#### [EXERCISE INSTRUCTIONS]
Could you rewrite the entries from the line with "Click the disabled Current Plan button" through the last line of the entries, requests included, shifting every coordinate in the answers up by 103?

------------------------------------------------

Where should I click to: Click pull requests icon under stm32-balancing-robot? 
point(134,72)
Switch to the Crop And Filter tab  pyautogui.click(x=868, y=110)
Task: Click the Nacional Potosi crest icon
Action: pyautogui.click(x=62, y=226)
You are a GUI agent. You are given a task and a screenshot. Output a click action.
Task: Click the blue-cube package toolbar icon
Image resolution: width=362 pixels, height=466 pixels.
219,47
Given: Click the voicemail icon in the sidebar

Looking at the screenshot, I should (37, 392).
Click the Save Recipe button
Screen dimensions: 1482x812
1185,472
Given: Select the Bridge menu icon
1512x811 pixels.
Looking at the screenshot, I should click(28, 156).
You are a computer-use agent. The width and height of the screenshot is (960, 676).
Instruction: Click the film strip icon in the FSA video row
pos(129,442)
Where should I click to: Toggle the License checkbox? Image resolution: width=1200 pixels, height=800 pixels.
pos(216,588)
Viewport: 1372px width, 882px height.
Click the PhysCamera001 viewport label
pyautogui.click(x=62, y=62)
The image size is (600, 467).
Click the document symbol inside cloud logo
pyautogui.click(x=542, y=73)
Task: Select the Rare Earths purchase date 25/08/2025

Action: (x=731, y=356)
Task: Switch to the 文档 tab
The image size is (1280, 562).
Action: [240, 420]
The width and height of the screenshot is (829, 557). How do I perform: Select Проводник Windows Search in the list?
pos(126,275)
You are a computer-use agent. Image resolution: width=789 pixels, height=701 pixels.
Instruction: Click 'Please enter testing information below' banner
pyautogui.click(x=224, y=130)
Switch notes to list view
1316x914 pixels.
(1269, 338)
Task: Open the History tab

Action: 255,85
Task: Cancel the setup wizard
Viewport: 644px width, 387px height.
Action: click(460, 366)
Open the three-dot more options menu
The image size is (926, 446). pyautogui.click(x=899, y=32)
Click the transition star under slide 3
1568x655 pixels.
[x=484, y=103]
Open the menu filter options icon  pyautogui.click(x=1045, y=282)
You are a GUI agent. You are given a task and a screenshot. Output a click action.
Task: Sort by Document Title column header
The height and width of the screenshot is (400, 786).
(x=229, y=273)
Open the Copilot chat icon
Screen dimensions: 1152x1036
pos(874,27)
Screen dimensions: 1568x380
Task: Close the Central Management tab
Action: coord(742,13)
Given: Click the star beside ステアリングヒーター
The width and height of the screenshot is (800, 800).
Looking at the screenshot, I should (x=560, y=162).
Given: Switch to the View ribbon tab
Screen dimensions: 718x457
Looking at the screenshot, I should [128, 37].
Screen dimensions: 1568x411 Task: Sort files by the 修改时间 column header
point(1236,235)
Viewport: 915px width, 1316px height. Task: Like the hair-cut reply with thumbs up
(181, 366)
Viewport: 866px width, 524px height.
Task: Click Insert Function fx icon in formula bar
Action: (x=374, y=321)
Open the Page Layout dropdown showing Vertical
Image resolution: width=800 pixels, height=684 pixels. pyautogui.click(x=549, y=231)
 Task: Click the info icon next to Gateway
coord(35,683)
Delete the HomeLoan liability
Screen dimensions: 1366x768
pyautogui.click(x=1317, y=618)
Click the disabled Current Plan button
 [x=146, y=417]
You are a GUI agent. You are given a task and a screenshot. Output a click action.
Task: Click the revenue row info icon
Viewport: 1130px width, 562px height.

------------------------------------------------

#### [SOLUTION FOR THIS EXERCISE]
Click the disabled Current Plan button
 [x=249, y=520]
You are a GUI agent. You are given a task and a screenshot. Output a click action.
Task: Click the revenue row info icon
Viewport: 1130px width, 562px height.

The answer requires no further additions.